Ganha assim sentido o título de Rui Baião, Barbearia Tiqqun — filiação nesse “Comité Invisível” formado por um colectivo de autores e activistas francês que publicou a revista Tiqqun entre 1999 e 2001, mas aqui com a lâmina afiada a desbastar, a recortar o material do livro anónimo a três mãos, chegando agora à pele de cada autor. Da mesma forma que “Cesura”, título do primeiro poema, indica tanto a pausa no final do verso como o corte a bisturi, e nele encontramos texto que surge também em vários poemas de Sumo de Limão, de Paulo da Costa Domingos, e em poemas “anónimos” de Subsídio…

“Nada é óbvio. Nada é complexo. Nada é anónimo.”, lê-se no parêntesis não assinado antes do início deste livro de Rui Baião. A lâmina e o ardor do sumo de limão: ficam ainda por resolver os versos comuns a estes três livros – a que autor pertencem? A um quarto que falta no puzzle das capas? A um quarto, ou um quinto, ou um sexto de Subsídio, Suicídio, Ostras Geladas?

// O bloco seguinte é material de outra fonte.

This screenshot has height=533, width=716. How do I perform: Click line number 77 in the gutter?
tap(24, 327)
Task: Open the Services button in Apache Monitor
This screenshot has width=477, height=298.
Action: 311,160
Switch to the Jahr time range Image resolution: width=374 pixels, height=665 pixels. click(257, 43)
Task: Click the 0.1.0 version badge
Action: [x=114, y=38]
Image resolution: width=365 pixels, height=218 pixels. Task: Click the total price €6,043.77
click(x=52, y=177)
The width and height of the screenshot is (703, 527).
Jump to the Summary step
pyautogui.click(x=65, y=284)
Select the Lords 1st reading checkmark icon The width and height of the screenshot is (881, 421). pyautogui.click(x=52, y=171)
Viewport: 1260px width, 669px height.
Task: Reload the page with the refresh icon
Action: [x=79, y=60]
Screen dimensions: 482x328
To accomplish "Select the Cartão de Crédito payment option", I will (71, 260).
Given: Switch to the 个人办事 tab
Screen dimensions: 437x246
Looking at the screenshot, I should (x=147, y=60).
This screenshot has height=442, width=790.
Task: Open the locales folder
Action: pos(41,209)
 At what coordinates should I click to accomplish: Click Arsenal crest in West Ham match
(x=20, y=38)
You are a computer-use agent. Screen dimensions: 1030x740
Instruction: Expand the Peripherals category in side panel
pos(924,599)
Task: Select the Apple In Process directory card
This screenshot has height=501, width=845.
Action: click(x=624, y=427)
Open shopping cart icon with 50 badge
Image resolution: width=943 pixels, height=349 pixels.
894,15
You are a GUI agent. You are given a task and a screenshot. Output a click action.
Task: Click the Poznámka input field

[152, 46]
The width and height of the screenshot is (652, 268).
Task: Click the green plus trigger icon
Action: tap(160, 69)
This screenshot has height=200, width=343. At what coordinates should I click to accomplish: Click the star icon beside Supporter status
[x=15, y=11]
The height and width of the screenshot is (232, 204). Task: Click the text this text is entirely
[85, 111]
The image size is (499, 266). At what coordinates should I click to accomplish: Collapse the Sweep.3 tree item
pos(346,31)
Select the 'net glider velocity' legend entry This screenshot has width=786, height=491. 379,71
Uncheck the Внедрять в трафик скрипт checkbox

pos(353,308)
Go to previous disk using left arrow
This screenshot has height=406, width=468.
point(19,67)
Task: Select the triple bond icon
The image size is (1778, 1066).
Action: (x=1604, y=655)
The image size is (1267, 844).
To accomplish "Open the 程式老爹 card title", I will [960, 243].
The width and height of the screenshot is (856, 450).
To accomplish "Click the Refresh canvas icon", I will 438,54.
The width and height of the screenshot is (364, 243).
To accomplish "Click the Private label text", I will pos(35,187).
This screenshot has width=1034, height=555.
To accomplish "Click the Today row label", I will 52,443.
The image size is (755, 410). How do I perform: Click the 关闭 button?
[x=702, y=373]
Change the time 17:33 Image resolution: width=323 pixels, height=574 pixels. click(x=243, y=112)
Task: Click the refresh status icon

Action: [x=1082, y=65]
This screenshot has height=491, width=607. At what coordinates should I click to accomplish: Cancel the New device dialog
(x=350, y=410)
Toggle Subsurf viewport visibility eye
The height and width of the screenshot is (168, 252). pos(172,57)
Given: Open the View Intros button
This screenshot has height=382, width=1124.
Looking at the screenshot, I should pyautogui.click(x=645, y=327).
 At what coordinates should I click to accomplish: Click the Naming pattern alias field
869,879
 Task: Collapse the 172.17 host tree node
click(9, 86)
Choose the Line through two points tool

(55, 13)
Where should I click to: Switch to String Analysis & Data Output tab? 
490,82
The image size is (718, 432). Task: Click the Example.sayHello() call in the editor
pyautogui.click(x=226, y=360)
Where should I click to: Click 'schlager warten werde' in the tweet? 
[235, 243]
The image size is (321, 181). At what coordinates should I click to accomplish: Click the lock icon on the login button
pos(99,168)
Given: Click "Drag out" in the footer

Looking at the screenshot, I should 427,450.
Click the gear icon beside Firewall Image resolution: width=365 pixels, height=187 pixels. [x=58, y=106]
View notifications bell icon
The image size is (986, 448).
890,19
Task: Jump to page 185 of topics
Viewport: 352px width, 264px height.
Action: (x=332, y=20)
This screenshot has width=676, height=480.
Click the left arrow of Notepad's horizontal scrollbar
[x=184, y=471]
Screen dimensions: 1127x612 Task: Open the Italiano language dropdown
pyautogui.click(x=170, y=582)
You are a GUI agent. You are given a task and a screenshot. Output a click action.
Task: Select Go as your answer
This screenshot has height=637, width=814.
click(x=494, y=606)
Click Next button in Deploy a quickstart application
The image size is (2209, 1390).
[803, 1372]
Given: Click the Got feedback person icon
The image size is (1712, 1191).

A edição simultânea deste tríptico como “edição viúva” faz para mim sentido em várias direcções: coloca os poetas e os poemas em novos contextos, 20 anos depois do volume anónimo, e relança um jogo que sempre foi o do editor da Frenesi, que atribuía a nota de copyright de muitos dos livros de sua autoria ao “(© domínio público)”: “Toda a gente tem aqui patentes as mesmas oportunidades: porque a condição necessária da igualdade dos direitos é a igualdade dos poderes”, escreve Paulo da Costa Domingos na nota prévia a Sumo de Limão. E isto é válido para todos — “leitores profissionais” incluídos. Importa então ler. E ler as mudanças de sentido ditadas pela mudança de contexto, e os contextos que regressam, dando ou amplificando o sentido do que resiste, como diz Brian Eno, citado na mesma nota prévia.

Mas esse é um jogo potencialmente sem fim, que não pode caber nestes breves subsídios.

Ana Maria Pereirinha


Ana Maria Pereirinha trabalha em edição, é tradutora e doutoranda no Programa em Teoria da Literatura (FLUL). A sua relação com a poesia começou no jardim de infância, como slammer avant-la-lettre de grande sucesso, a rimar sobre marmelada e chocolate.